= Your objective =
Records follow. Select each line holding "Also".
------ Record set
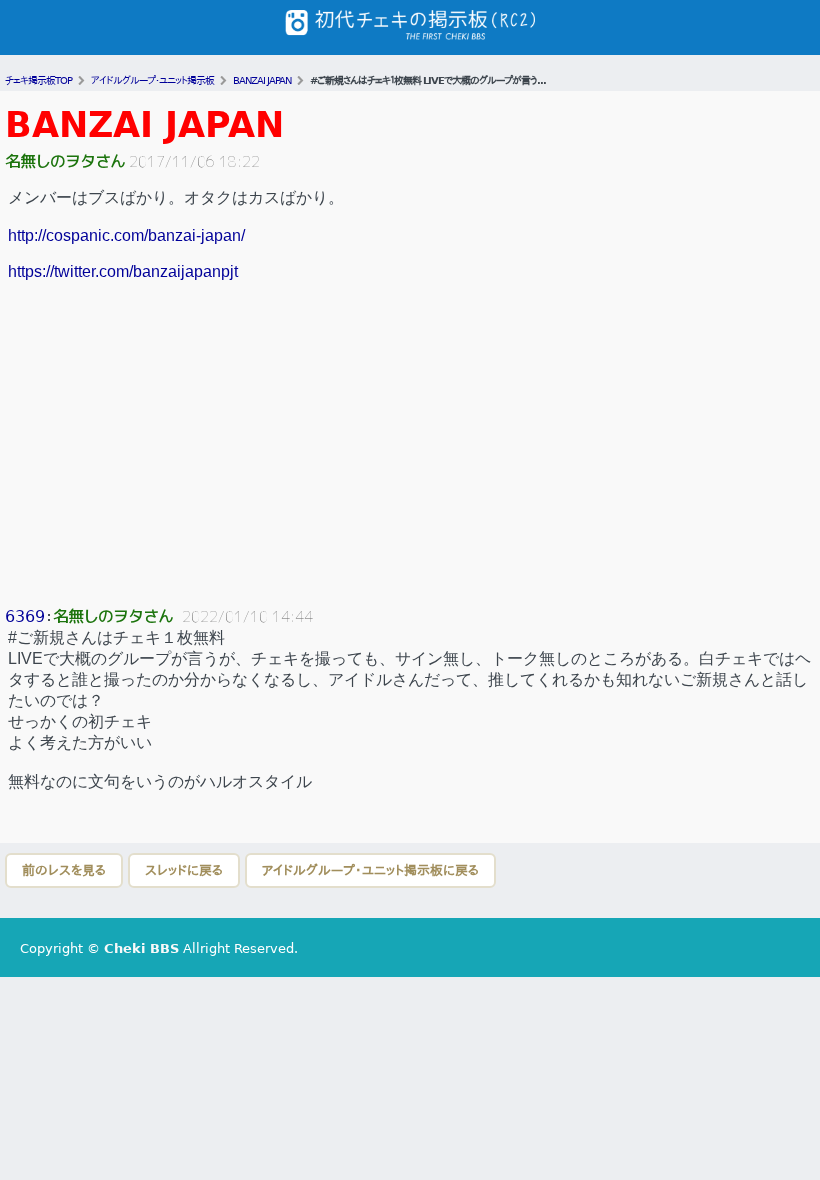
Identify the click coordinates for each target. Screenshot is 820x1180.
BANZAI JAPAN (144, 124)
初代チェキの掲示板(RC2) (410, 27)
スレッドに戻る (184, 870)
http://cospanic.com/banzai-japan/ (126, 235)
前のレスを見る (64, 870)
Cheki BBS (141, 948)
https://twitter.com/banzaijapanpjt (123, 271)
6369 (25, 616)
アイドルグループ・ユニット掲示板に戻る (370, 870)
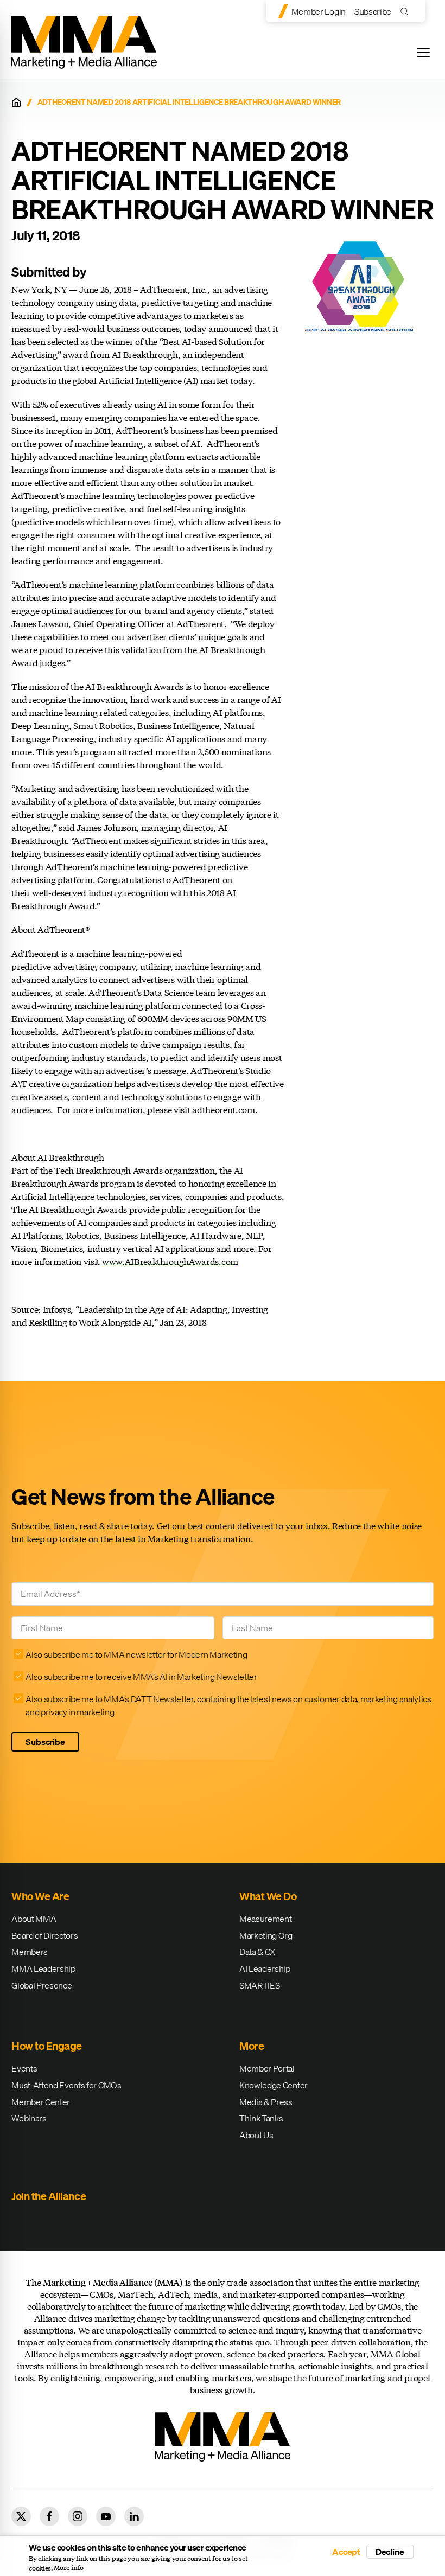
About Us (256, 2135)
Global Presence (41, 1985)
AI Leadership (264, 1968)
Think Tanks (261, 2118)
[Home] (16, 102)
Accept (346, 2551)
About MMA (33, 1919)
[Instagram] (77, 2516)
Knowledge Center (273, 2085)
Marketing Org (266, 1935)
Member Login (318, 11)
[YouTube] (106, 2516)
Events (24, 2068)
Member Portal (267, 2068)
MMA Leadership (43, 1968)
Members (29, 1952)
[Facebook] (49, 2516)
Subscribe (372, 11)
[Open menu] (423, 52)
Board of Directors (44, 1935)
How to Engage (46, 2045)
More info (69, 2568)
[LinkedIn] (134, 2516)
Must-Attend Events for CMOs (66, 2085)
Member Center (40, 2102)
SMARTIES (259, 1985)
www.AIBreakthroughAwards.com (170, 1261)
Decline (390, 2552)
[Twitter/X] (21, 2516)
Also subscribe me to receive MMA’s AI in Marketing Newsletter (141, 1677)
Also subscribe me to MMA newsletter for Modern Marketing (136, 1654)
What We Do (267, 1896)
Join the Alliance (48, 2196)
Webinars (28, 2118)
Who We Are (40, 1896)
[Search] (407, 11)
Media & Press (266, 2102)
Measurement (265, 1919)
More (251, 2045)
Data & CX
------------
= Problem solution =
Also subscribe me to receive MMA’s AI in Marketing Newsletter (141, 1677)
Also subscribe me to MMA newsletter for Modern Marketing (136, 1654)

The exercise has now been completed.